Here's a bobcat from the 2010 bow season. I'm going to have an oak and glass display case built for it. Lonny Travis of Travis Taxidermy did the job. (www.travistaxidermy.net) In addition to doing beautiful work he is a super nice guy. After I hung up the phone, following my first conversation with him, I felt like I had just spoken with an old friend. I'd share a campfire with him anytime. Since I am in no way a photographer, the pics do not do this mount justice. OlGord


----------



## lightning6051 (Jul 21, 2011)

Great lookin cat!!!!! The eyes look awsome very nice mount


----------



## 1denogean (Jan 9, 2009)

that is a great looking bobcat i have seen many ugly ones in my day but that is a great mount


----------



## DTrain (Mar 4, 2005)

Very nice!


----------



## ManHunterUSMC (Sep 13, 2010)

Those eyes are perfect. Any tips, or videos I could get that would make my eyes that realistic?


----------



## FL-HNT-N-FSH (Dec 4, 2004)

great mount on a hard animal to do well.


----------



## TimberlandTaxi (Aug 29, 2009)

ManHunterUSMC said:


> Those eyes are perfect. Any tips, or videos I could get that would make my eyes that realistic?

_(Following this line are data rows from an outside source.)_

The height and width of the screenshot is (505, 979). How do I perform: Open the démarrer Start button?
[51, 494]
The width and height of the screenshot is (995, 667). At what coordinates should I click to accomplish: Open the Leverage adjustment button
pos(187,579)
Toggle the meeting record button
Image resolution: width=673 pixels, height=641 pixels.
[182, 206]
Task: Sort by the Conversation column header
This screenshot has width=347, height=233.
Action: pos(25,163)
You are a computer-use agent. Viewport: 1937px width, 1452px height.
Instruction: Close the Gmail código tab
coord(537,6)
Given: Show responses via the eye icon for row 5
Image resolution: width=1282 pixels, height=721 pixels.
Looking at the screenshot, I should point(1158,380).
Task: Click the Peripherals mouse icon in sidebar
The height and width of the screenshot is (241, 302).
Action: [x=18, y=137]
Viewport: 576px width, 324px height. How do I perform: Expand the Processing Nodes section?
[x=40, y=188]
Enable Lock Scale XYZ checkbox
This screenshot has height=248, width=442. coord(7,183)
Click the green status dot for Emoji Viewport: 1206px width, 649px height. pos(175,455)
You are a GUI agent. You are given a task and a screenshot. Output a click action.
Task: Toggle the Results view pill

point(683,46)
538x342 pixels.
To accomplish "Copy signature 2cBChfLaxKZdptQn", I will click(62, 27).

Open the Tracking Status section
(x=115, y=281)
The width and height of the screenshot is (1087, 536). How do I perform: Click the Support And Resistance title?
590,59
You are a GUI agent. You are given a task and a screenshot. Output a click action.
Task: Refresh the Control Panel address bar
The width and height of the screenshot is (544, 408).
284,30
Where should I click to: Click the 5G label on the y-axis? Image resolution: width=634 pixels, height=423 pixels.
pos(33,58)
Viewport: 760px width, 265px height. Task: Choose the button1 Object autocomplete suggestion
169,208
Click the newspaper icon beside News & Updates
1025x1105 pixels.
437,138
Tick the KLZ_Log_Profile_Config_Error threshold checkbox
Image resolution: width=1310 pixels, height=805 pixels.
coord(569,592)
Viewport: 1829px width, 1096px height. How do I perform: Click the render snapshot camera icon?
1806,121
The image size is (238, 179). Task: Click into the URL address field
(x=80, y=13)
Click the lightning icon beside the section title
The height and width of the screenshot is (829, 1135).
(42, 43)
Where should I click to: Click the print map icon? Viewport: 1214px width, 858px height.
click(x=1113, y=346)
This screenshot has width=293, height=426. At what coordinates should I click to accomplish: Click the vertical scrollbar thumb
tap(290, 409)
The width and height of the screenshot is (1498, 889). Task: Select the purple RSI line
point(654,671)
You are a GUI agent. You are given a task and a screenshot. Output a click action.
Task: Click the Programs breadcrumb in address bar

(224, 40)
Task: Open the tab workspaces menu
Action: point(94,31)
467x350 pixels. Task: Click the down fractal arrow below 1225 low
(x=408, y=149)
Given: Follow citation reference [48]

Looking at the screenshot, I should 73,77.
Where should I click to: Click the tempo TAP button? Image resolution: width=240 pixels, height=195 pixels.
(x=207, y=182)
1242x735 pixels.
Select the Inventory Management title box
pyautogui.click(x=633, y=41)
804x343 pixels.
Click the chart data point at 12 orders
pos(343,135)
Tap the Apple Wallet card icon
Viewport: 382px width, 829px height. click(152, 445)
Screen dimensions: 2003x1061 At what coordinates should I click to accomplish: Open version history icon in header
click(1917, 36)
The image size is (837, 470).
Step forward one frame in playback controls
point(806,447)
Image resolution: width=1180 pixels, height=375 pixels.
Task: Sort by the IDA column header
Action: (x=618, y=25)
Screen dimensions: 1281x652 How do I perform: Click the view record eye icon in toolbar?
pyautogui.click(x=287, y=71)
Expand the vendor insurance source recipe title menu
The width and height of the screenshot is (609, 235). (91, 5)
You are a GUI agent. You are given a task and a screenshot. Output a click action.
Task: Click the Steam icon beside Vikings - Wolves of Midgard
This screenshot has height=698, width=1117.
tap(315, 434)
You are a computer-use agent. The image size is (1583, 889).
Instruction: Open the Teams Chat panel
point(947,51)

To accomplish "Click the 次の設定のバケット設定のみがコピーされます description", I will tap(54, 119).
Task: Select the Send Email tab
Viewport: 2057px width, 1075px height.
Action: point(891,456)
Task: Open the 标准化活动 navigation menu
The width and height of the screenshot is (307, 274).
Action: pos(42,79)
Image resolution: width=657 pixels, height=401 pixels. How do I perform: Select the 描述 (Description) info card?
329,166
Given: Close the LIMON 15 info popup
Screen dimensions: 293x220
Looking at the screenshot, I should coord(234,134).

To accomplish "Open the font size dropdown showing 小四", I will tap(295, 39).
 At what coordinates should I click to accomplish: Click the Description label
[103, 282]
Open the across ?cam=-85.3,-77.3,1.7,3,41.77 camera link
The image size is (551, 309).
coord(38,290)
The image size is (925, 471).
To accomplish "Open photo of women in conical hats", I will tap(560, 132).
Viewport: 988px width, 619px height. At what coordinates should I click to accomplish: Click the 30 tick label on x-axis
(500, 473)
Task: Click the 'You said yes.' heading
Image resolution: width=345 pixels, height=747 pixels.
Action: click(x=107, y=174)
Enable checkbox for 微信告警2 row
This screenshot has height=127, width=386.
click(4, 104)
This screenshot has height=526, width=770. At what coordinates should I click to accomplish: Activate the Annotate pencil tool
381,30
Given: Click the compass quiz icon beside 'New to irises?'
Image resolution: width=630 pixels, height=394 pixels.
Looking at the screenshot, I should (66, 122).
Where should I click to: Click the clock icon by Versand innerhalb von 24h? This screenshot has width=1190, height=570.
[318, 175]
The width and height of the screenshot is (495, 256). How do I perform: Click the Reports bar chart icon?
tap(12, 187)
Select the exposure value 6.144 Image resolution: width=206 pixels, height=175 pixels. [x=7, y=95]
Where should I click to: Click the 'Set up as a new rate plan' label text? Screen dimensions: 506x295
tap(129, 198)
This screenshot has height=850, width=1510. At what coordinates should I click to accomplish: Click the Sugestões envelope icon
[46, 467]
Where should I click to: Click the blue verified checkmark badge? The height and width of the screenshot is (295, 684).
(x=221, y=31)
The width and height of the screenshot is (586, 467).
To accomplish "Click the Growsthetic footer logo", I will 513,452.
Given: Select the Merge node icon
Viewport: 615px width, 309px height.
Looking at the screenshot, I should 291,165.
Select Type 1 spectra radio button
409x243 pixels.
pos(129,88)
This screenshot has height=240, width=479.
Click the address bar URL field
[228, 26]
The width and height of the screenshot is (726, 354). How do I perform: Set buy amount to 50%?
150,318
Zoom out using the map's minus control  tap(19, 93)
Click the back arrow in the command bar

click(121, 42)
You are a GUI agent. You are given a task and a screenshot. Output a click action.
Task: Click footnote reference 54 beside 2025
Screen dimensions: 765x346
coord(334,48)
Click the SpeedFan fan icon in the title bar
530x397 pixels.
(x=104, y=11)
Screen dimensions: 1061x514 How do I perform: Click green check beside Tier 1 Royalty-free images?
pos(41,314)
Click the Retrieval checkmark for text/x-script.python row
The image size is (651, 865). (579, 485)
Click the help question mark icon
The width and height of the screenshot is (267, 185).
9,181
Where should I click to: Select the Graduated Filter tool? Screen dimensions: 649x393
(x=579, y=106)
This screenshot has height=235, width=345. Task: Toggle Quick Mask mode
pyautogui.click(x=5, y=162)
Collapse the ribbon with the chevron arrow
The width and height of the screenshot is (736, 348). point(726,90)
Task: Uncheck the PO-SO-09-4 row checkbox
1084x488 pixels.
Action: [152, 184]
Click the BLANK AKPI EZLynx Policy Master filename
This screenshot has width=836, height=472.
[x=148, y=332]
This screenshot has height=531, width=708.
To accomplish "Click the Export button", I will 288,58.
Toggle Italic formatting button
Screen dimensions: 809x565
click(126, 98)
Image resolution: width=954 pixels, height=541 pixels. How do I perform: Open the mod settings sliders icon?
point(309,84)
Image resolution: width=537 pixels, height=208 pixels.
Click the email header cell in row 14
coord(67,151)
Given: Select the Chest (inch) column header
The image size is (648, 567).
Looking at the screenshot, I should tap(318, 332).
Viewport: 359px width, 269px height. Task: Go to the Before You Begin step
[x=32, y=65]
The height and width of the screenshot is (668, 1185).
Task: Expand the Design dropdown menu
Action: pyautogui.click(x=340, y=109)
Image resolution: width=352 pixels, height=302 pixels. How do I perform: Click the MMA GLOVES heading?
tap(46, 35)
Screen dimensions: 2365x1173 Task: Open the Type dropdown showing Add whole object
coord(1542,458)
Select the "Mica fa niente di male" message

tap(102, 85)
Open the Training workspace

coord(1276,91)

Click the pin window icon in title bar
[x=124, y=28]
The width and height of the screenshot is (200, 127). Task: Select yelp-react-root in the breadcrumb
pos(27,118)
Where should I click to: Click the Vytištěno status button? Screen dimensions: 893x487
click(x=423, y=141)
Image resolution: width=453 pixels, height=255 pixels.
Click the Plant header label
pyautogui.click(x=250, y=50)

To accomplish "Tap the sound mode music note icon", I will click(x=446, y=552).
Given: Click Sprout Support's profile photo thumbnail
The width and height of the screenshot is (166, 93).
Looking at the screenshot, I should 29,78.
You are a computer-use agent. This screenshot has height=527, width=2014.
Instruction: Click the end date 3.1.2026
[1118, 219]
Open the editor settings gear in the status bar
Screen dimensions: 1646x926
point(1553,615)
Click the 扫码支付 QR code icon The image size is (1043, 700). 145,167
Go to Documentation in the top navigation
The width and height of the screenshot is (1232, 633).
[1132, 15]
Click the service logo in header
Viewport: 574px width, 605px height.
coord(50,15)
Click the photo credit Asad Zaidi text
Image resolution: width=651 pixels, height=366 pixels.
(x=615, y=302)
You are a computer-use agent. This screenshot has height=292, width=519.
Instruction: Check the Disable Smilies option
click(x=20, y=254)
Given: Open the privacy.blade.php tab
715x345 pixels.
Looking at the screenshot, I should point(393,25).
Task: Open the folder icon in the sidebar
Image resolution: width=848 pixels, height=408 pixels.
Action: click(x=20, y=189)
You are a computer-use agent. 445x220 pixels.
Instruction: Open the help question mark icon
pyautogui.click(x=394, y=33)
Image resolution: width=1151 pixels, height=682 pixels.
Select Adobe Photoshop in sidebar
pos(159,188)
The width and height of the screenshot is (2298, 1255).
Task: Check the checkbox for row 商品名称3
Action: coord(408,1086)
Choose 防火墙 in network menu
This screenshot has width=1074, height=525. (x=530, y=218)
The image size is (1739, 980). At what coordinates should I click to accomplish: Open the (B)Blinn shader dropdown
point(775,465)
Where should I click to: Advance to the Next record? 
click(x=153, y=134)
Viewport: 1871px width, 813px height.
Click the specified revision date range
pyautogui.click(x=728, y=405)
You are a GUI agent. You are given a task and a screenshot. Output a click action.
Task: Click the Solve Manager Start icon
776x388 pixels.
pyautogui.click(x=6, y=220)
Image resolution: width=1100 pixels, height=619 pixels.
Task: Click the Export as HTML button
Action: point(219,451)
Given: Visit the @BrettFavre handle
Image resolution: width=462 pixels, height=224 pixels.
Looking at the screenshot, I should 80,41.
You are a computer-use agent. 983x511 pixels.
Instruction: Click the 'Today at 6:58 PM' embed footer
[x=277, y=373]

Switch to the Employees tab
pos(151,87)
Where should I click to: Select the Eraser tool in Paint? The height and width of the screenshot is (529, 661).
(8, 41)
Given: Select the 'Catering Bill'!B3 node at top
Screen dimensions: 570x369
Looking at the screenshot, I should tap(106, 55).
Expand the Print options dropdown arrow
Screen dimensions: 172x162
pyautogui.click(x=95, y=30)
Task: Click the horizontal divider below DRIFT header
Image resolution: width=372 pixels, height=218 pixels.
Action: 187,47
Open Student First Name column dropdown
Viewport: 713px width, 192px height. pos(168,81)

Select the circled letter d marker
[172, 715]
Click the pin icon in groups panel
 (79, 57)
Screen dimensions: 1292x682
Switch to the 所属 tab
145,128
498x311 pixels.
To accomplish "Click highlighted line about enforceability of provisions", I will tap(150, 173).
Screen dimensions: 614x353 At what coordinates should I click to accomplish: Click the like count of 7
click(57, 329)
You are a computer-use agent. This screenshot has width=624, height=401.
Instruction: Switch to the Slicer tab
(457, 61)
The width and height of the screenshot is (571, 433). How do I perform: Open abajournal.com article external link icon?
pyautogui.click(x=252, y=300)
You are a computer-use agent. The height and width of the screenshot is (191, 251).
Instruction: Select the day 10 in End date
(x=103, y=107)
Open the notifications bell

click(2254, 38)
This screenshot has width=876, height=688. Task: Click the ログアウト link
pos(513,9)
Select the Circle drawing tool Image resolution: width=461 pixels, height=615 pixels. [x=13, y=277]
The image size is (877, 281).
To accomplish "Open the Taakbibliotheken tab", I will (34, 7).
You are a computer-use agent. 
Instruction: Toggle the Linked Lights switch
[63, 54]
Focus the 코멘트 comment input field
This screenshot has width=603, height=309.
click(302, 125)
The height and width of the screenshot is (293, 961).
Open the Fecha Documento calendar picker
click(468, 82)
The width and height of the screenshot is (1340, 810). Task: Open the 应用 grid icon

That might be easier if you post a pic of what your eyes are looking like now, and we can give you tips on what to change.


----------



## huntnfishnut (Jan 12, 2011)

FL-HNT-N-FSH said:


> great mount on a hard animal to do well.


:thumbs_up


----------



## ManHunterUSMC (Sep 13, 2010)

I don't have a cat just yet. but i'll get one soon I'm sure and I'll PM you. Thank you!


----------



## lewie62 (Jan 9, 2009)

Nice cat! Congrats!


----------